Acayip haberler neyin habercisi

Reha Muhtar’ın haberleri sunarken klişeleşmiş bir sunumu vardı “Gün geçmiyor ki bir acayiplikle karşılaşmayalım!” Evet bugünlerde de “Gün geçmiyor ki bir acayip” haberle karşılaşmayalım. Fakat geçmişten farklı olarak bu acayipliklerin tamamı hem bir birinden bağımsız gibi duruyor hemde esasta hepsi muhafazakarlaşma projesinin bir parçası olarak yaşam bulduğundan birbiriyle bağlantılı olaylar, haberler…

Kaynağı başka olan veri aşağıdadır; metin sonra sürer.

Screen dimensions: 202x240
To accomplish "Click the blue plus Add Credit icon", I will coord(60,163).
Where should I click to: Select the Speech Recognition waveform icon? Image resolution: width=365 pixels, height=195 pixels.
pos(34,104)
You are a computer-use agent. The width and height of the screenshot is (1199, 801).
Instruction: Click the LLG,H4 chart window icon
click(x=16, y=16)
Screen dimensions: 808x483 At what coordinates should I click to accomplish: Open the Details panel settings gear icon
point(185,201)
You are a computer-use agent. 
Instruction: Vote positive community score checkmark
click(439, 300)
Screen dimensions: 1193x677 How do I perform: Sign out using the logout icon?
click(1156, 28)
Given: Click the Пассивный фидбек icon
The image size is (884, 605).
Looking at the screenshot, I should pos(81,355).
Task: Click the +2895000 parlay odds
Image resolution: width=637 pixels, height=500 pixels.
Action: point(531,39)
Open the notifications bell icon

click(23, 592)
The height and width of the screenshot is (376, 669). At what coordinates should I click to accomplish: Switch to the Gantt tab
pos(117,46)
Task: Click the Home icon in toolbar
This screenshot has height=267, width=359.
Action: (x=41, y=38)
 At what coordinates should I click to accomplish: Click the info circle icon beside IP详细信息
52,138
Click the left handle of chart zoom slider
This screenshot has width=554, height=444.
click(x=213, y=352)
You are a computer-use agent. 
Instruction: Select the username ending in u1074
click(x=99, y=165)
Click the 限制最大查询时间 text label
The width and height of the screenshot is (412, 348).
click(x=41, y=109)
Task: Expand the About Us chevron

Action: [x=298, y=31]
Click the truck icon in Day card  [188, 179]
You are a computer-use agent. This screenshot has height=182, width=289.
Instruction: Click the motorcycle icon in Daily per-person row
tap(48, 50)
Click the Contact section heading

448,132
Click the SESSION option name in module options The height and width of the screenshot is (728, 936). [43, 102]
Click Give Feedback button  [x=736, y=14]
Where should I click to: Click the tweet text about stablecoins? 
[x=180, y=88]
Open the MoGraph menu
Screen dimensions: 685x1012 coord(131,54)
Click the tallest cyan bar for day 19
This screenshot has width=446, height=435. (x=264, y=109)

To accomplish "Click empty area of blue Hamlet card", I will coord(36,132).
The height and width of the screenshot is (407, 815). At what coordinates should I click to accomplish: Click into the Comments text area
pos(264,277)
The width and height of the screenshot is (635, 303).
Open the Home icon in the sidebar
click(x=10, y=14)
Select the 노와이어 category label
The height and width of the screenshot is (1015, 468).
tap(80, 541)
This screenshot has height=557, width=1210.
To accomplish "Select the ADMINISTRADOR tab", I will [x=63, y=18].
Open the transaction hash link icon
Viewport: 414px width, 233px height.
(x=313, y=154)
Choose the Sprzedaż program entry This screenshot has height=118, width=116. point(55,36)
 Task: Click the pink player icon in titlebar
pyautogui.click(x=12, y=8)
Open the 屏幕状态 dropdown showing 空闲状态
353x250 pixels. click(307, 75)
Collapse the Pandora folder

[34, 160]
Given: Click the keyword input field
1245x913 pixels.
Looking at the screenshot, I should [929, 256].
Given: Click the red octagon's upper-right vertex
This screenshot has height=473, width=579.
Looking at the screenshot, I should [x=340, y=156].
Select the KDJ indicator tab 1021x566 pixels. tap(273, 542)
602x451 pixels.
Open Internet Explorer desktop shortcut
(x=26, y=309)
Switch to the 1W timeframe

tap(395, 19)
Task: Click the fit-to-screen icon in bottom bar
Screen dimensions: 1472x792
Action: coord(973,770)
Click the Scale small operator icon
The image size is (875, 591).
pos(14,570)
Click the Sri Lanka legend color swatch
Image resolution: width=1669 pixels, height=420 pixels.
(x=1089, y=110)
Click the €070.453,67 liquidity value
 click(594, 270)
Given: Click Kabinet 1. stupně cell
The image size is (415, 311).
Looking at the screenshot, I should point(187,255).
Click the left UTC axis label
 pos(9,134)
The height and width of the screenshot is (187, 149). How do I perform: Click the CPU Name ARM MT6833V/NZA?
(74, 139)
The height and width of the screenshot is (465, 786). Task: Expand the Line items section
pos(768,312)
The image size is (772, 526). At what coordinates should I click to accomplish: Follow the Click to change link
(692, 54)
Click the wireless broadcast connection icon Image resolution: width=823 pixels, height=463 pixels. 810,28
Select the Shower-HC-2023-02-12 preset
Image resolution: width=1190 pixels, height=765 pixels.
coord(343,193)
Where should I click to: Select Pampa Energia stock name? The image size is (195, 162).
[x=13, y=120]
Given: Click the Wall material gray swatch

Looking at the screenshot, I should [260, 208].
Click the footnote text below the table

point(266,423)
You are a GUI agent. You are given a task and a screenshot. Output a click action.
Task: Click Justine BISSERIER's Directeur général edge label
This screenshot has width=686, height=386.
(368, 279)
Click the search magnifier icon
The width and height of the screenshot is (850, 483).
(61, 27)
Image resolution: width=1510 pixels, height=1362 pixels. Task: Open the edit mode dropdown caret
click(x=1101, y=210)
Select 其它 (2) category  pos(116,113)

Önce bu acayip haberlerin neler olduğuna bakalım,

İnek Şaban’a suç duyurusu” anonsı ile TV’lerden gazete manşetlerinden duyuruldu.Özellikle STV gibi dini TV’lerde geniş yer bulan ve birkaç gün boyunca haber bültenlerinde yer verilen habere göre, Antalya’da yaşayan Orhan Erezkaya adlı bir “duyarlı vatandaş”, “iki hafta sonra mübarek üç aylara girilecek, eskiden insanlar çocukların doğumunun üç aylara gelmesi halinde sevinir, erkek çocuklarına Şaban, Recep ve Ramazan ismini verirlerdi” deyip İnek Şaban filmi nedeniyle Şaban isminin itibarsızlaştığını, kimsenin çocuklarına bu isimi takmadığını, Şaban ismi olanların bu ismi değiştirdiğini belirtiyor. Recep İvedik ve Tatar Ramazan filmleri içinde “Recep İvedik’in durumu ortada, birileri kafasında insanlık dışı bir karakter oluşturuğ ismini Recep koymuş, Tatar Ramazan’da bir katil, devletine, kanunlara karşı çıkmış. Ve bu insan kahraman olarak anlatılıyor” diyerek Cumhuriyet Savcılığı’na suç duyurusunda bulunup bu filmlerin yayınını engellemek istiyor.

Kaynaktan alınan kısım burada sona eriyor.